● Your task: Transcribe all of the data, leaving nothing out and changing nothing.

● Records for this task:

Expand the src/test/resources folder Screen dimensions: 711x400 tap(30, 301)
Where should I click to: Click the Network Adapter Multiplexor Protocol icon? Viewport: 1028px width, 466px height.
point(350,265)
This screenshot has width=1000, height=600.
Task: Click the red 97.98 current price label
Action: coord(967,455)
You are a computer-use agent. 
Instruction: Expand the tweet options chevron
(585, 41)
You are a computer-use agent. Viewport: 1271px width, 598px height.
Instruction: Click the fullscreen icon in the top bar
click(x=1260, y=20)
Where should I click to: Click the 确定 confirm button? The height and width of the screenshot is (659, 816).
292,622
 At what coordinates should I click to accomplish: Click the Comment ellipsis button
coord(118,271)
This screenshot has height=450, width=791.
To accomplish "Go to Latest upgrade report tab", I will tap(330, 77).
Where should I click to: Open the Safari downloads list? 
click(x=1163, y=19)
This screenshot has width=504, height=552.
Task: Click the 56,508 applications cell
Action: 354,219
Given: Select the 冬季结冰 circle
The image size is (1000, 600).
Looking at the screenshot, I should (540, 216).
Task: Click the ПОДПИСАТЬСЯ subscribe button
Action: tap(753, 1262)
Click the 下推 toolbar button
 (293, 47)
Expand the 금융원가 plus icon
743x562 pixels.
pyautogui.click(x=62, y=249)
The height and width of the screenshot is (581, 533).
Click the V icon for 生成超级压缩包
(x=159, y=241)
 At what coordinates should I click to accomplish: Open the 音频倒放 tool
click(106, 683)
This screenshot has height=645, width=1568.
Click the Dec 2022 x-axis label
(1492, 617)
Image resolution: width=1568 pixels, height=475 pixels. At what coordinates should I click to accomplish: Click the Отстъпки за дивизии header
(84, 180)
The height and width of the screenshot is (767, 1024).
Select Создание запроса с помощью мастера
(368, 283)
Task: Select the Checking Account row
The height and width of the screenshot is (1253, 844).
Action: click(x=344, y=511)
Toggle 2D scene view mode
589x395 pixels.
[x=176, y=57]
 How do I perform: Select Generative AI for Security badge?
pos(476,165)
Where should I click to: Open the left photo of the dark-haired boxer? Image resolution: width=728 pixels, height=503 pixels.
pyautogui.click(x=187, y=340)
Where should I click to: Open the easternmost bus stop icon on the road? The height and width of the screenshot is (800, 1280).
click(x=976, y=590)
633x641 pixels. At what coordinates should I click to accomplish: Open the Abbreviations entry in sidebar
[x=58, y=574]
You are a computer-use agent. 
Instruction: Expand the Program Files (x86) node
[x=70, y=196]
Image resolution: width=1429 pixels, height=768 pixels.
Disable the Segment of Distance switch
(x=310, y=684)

● Completed exercise:
Expand the src/test/resources folder Screen dimensions: 711x400 tap(30, 301)
Where should I click to: Click the Network Adapter Multiplexor Protocol icon? Viewport: 1028px width, 466px height.
point(350,265)
This screenshot has width=1000, height=600.
Task: Click the red 97.98 current price label
Action: coord(967,455)
You are a computer-use agent. 
Instruction: Expand the tweet options chevron
(585, 41)
You are a computer-use agent. Viewport: 1271px width, 598px height.
Instruction: Click the fullscreen icon in the top bar
click(x=1260, y=20)
Where should I click to: Click the 确定 confirm button? The height and width of the screenshot is (659, 816).
292,622
 At what coordinates should I click to accomplish: Click the Comment ellipsis button
coord(118,271)
This screenshot has height=450, width=791.
To accomplish "Go to Latest upgrade report tab", I will tap(330, 77).
Where should I click to: Open the Safari downloads list? 
click(x=1163, y=19)
This screenshot has width=504, height=552.
Task: Click the 56,508 applications cell
Action: 354,219
Given: Select the 冬季结冰 circle
The image size is (1000, 600).
Looking at the screenshot, I should (540, 216).
Task: Click the ПОДПИСАТЬСЯ subscribe button
Action: tap(753, 1262)
Click the 下推 toolbar button
 (293, 47)
Expand the 금융원가 plus icon
743x562 pixels.
pyautogui.click(x=62, y=249)
The height and width of the screenshot is (581, 533).
Click the V icon for 生成超级压缩包
(x=159, y=241)
 At what coordinates should I click to accomplish: Open the 音频倒放 tool
click(106, 683)
This screenshot has height=645, width=1568.
Click the Dec 2022 x-axis label
(1492, 617)
Image resolution: width=1568 pixels, height=475 pixels. At what coordinates should I click to accomplish: Click the Отстъпки за дивизии header
(84, 180)
The height and width of the screenshot is (767, 1024).
Select Создание запроса с помощью мастера
(368, 283)
Task: Select the Checking Account row
The height and width of the screenshot is (1253, 844).
Action: click(x=344, y=511)
Toggle 2D scene view mode
589x395 pixels.
[x=176, y=57]
 How do I perform: Select Generative AI for Security badge?
pos(476,165)
Where should I click to: Open the left photo of the dark-haired boxer? Image resolution: width=728 pixels, height=503 pixels.
pyautogui.click(x=187, y=340)
Where should I click to: Open the easternmost bus stop icon on the road? The height and width of the screenshot is (800, 1280).
click(x=976, y=590)
633x641 pixels. At what coordinates should I click to accomplish: Open the Abbreviations entry in sidebar
[x=58, y=574]
You are a computer-use agent. 
Instruction: Expand the Program Files (x86) node
[x=70, y=196]
Image resolution: width=1429 pixels, height=768 pixels.
Disable the Segment of Distance switch
(x=310, y=684)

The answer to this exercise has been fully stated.